» Data shown:
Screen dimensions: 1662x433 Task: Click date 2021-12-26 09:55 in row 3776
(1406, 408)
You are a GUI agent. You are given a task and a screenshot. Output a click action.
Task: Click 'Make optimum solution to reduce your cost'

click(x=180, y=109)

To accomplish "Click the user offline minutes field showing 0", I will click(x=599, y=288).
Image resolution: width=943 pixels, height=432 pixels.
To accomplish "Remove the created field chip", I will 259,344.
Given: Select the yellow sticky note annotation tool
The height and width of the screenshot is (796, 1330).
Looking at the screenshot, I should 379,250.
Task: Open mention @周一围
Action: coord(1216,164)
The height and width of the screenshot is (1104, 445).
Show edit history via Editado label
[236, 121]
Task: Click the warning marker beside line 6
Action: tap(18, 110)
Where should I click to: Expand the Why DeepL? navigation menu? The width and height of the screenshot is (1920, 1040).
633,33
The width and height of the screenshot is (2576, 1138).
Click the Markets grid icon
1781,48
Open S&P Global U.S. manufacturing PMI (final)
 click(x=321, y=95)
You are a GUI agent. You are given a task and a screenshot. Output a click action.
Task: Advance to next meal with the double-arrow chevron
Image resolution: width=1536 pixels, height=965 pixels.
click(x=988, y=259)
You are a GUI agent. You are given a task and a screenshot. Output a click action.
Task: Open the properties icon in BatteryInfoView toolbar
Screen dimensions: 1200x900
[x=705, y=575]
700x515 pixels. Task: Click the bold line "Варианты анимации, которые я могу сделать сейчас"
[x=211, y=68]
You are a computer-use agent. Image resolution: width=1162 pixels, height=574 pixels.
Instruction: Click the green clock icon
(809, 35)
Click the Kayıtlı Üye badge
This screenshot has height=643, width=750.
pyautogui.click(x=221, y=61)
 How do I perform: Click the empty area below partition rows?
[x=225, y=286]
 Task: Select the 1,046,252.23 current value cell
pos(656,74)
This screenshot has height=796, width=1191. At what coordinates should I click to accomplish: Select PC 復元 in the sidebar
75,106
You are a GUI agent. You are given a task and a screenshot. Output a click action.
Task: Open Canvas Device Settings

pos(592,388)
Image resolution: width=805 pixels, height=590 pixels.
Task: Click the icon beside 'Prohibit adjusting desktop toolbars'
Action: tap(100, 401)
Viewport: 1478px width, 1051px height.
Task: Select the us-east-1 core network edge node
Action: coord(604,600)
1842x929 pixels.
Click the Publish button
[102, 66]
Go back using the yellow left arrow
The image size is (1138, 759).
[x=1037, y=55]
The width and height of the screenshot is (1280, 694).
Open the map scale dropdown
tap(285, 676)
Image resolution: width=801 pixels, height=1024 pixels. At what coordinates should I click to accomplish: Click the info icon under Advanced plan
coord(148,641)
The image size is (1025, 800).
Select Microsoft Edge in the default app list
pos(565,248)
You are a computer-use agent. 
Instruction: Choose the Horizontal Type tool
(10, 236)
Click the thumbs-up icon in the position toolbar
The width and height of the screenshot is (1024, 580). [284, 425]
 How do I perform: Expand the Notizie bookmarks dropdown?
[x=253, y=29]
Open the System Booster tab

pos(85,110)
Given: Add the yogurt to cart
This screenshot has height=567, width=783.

» What to produce: What is needed is an exact reproduction of the data.

» Result below:
Screen dimensions: 1662x433 Task: Click date 2021-12-26 09:55 in row 3776
(1406, 408)
You are a GUI agent. You are given a task and a screenshot. Output a click action.
Task: Click 'Make optimum solution to reduce your cost'

click(x=180, y=109)

To accomplish "Click the user offline minutes field showing 0", I will click(x=599, y=288).
Image resolution: width=943 pixels, height=432 pixels.
To accomplish "Remove the created field chip", I will 259,344.
Given: Select the yellow sticky note annotation tool
The height and width of the screenshot is (796, 1330).
Looking at the screenshot, I should 379,250.
Task: Open mention @周一围
Action: coord(1216,164)
The height and width of the screenshot is (1104, 445).
Show edit history via Editado label
[236, 121]
Task: Click the warning marker beside line 6
Action: tap(18, 110)
Where should I click to: Expand the Why DeepL? navigation menu? The width and height of the screenshot is (1920, 1040).
633,33
The width and height of the screenshot is (2576, 1138).
Click the Markets grid icon
1781,48
Open S&P Global U.S. manufacturing PMI (final)
 click(x=321, y=95)
You are a GUI agent. You are given a task and a screenshot. Output a click action.
Task: Advance to next meal with the double-arrow chevron
Image resolution: width=1536 pixels, height=965 pixels.
click(x=988, y=259)
You are a GUI agent. You are given a task and a screenshot. Output a click action.
Task: Open the properties icon in BatteryInfoView toolbar
Screen dimensions: 1200x900
[x=705, y=575]
700x515 pixels. Task: Click the bold line "Варианты анимации, которые я могу сделать сейчас"
[x=211, y=68]
You are a computer-use agent. Image resolution: width=1162 pixels, height=574 pixels.
Instruction: Click the green clock icon
(809, 35)
Click the Kayıtlı Üye badge
This screenshot has height=643, width=750.
pyautogui.click(x=221, y=61)
 How do I perform: Click the empty area below partition rows?
[x=225, y=286]
 Task: Select the 1,046,252.23 current value cell
pos(656,74)
This screenshot has height=796, width=1191. At what coordinates should I click to accomplish: Select PC 復元 in the sidebar
75,106
You are a GUI agent. You are given a task and a screenshot. Output a click action.
Task: Open Canvas Device Settings

pos(592,388)
Image resolution: width=805 pixels, height=590 pixels.
Task: Click the icon beside 'Prohibit adjusting desktop toolbars'
Action: tap(100, 401)
Viewport: 1478px width, 1051px height.
Task: Select the us-east-1 core network edge node
Action: coord(604,600)
1842x929 pixels.
Click the Publish button
[102, 66]
Go back using the yellow left arrow
The image size is (1138, 759).
[x=1037, y=55]
The width and height of the screenshot is (1280, 694).
Open the map scale dropdown
tap(285, 676)
Image resolution: width=801 pixels, height=1024 pixels. At what coordinates should I click to accomplish: Click the info icon under Advanced plan
coord(148,641)
The image size is (1025, 800).
Select Microsoft Edge in the default app list
pos(565,248)
You are a computer-use agent. 
Instruction: Choose the Horizontal Type tool
(10, 236)
Click the thumbs-up icon in the position toolbar
The width and height of the screenshot is (1024, 580). [284, 425]
 How do I perform: Expand the Notizie bookmarks dropdown?
[x=253, y=29]
Open the System Booster tab

pos(85,110)
Given: Add the yogurt to cart
This screenshot has height=567, width=783.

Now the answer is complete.